Stored data:
==============================

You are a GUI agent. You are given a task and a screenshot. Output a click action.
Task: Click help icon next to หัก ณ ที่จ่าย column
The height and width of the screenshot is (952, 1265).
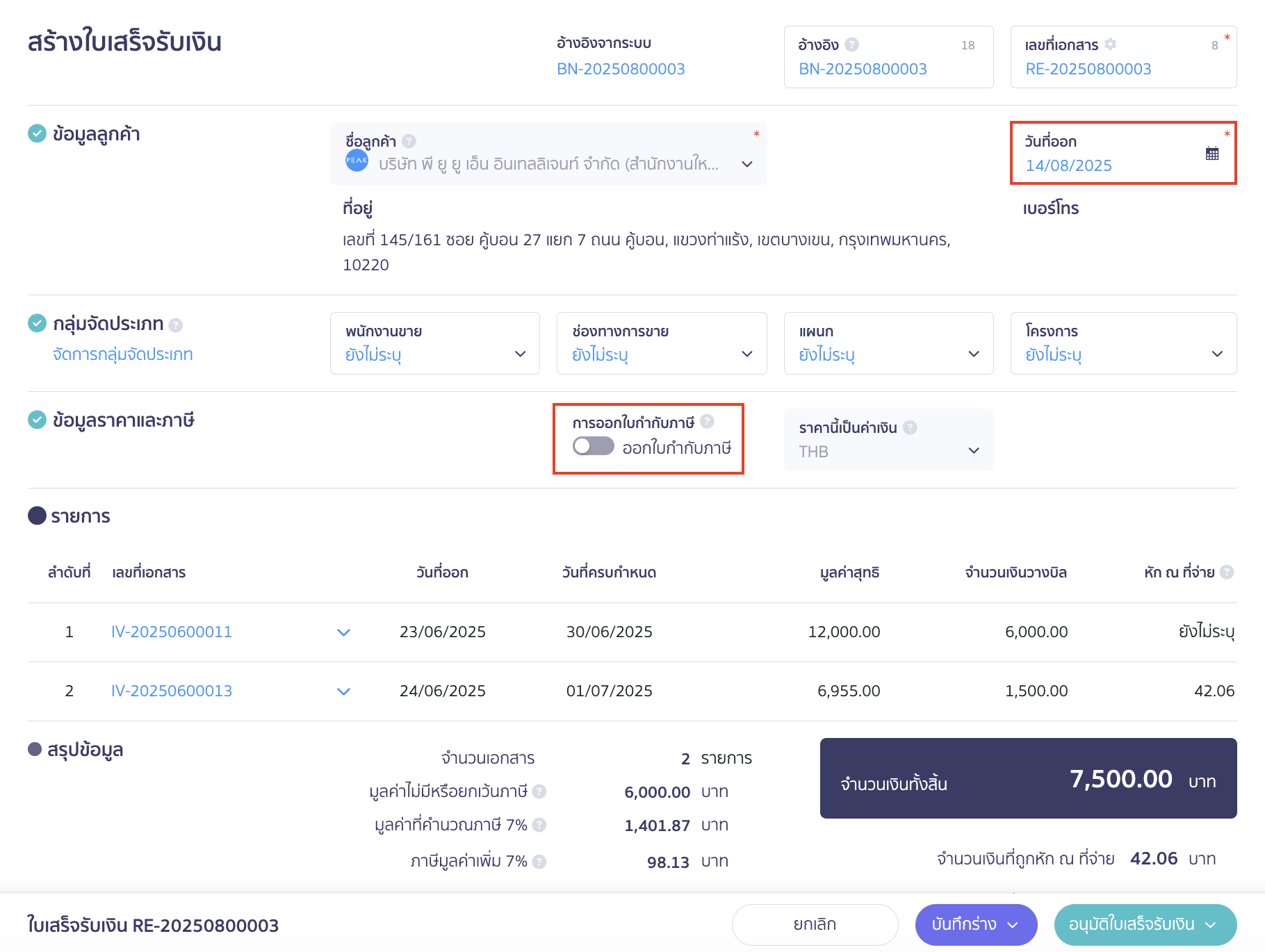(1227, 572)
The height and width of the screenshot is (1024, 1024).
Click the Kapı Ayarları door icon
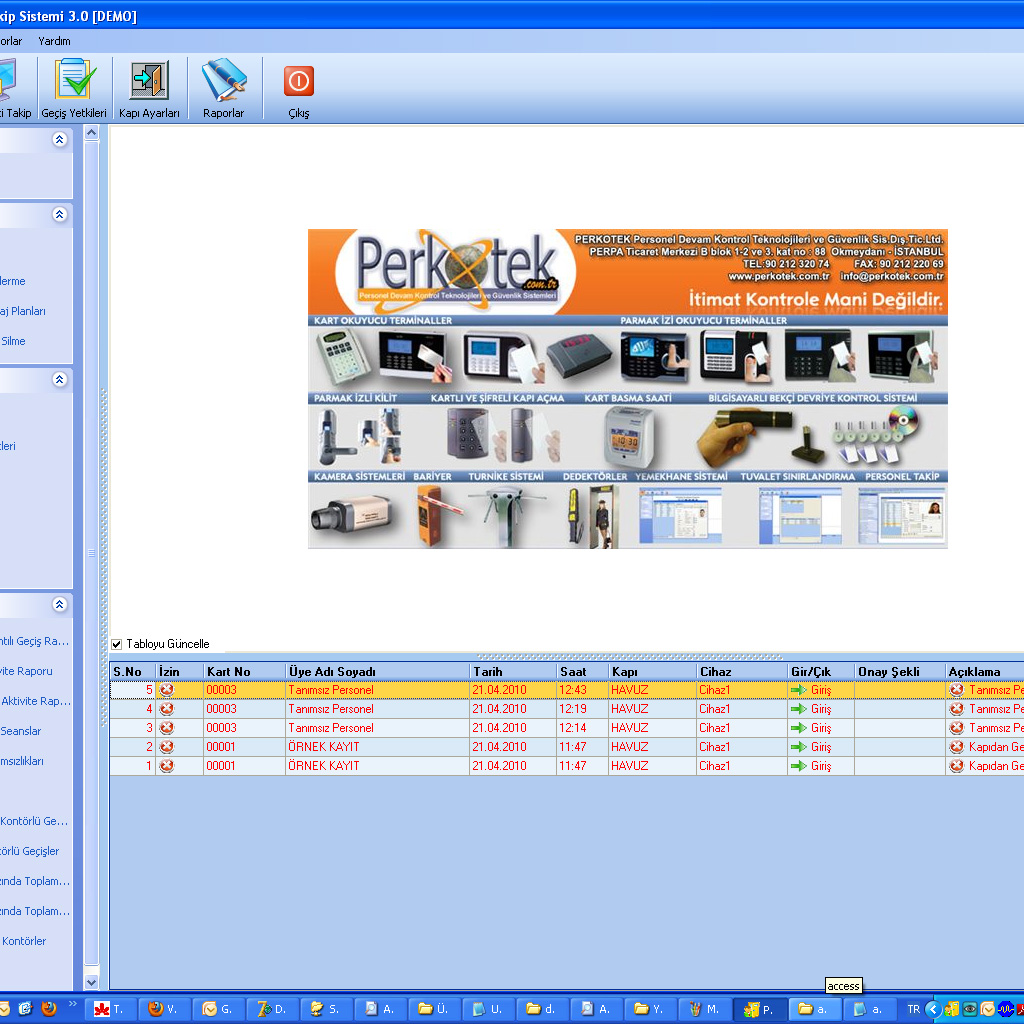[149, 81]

==============================

Directions: Make an exact copy of the records above. Keep out every picture.

Exercise result:
You are a GUI agent. You are given a task and a screenshot. Output a click action.
Task: Click help icon next to หัก ณ ที่จ่าย column
The height and width of the screenshot is (952, 1265).
(1227, 572)
The height and width of the screenshot is (1024, 1024).
Click the Kapı Ayarları door icon
[149, 81]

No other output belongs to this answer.